Behind the Scenes, Conservation, Education, Getty Conservation Institute, Philanthropy

Preserving the Photographic Heritage of the Middle East

Self-portrait by photographer Camille el Kareh, taken in Lebanon in the 1920s

Self-portrait by photographer Camille el Kareh, taken in Lebanon in the 1920s. Arab Image Foundation/Mohsen Yaminne Collection. Photo © Arab Image Foundation

We treasure our family photos because they are reminders of meaningful memories. The same can be said of the photographic collections held by institutions, for they represent who we are and where we have been.

When photographs become damaged or lost—whether an institutional collection or the photographic heritage of an entire country or region—we lose a tangible reminder of the memories they embody. The loss or destruction of these resources can also have serious implications for our collective history.

In the Middle East, awareness of the importance of preserving photographic collections has grown in recent years. Along with this new awareness comes the recognition of the need for more information about these collections and for local expertise in the preservation of this heritage to secure it for future generations.

Woman in stylish outfit, screen test for Rollei films in Cairo, 1957 and Albert Khayat posing with a friend in Lebanon, 1930

Left: Lady who came with Hussam El-Dine Mustafa for a screen-test - Rollei films in Egypt, Cairo, 1957. Photo: Van Leo / Van Leo Collection © Arab Image Foundation. Right: Albert Khayat posing with a friend in a painted set-up of the DHP train. Lebanon, Beirut, 1930. Photo: Jules Lind / Georges Khayat Collection. Photo © Arab Image Foundation

The Getty Conservation Institute has joined with the Arab Image Foundation, the Art Conservation Department of the University of Delaware, and the Metropolitan Museum of Art to address these issues. Together we have formed the Middle East Photograph Preservation Initiative (MEPPI) with a program to identify and assess photographic collections in the Middle East—from North Africa and the Arab Peninsula through Western Asia. MEPPI will also provide training opportunities for local professionals and work towards raising the visibility of the collections.

Participants in a photographs conservation training course in Beirut, Lebanon, view historic black and white photos

MEPPI course in Beirut, Lebanon. Photo: Tram Vo

Three courses will be offered through MEPPI, and the first was a training workshop in Beirut last November. Participants from eight different countries—Egypt, Iran, Iraq, Jordan, Lebanon, Morocco, Palestine, and Syria—were introduced to key concepts and practices in the identification, preservation, and display of photographic material. The workshop also provided an opportunity to network with other professionals from the region and learn about other collections.

#### STORED RECORDS
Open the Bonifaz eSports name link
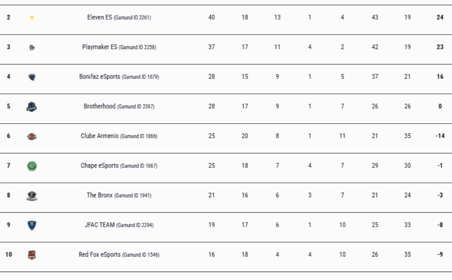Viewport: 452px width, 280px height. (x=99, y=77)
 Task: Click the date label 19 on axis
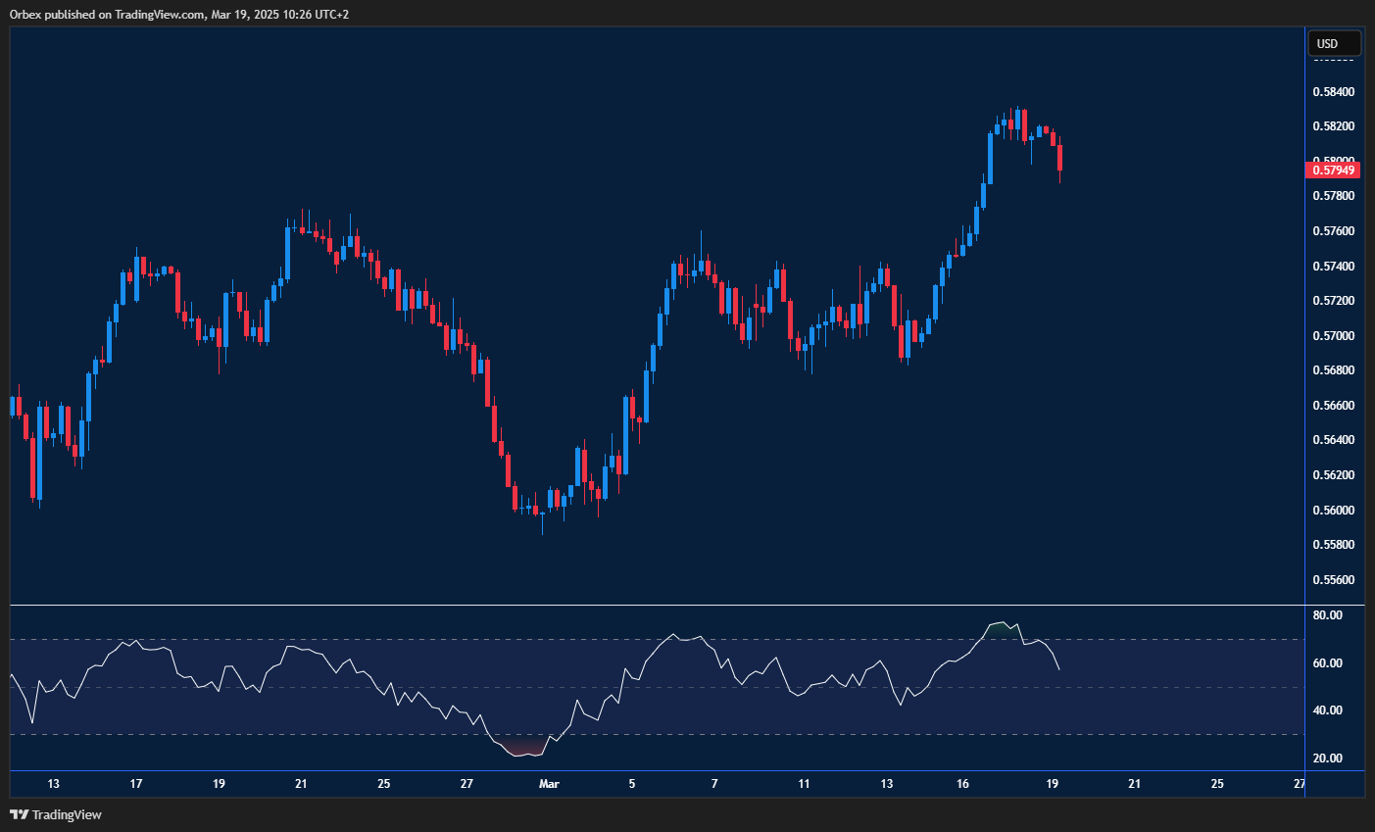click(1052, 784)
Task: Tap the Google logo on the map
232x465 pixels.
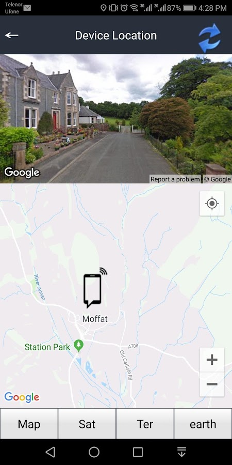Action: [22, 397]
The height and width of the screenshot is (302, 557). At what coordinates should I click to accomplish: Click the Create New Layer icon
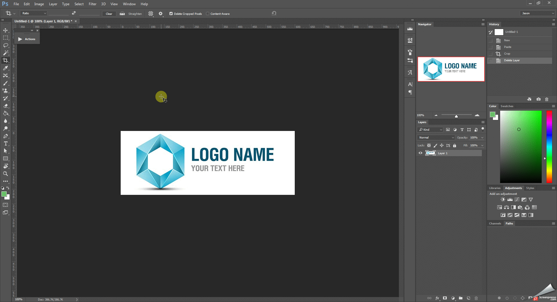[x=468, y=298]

#### THE TASKS
a - Using the article on preserving the photographic heritage of the Middle East, decide whether each statement agrees with it. For each, answer yes or no and quote the words that decide it. (i) The first MEPPI course took place in Beirut. (ii) MEPPI will offer five courses. (iii) The Camille el Kareh self-portrait was taken in Egypt.
b - According to the article on preserving the photographic heritage of the Middle East, which department of the University of Delaware is a MEPPI partner?
c - List every country the article on preserving the photographic heritage of the Middle East names as home to participants in the first MEPPI workshop.

#### EXPECTED ANSWERS
a -
(i) Yes: "the first was a training workshop in Beirut last November"
(ii) No: "Three courses will be offered through MEPPI"
(iii) No: "taken in Lebanon in the 1920s"

b - The Art Conservation Department.

c - Egypt, Iran, Iraq, Jordan, Lebanon, Morocco, Palestine, Syria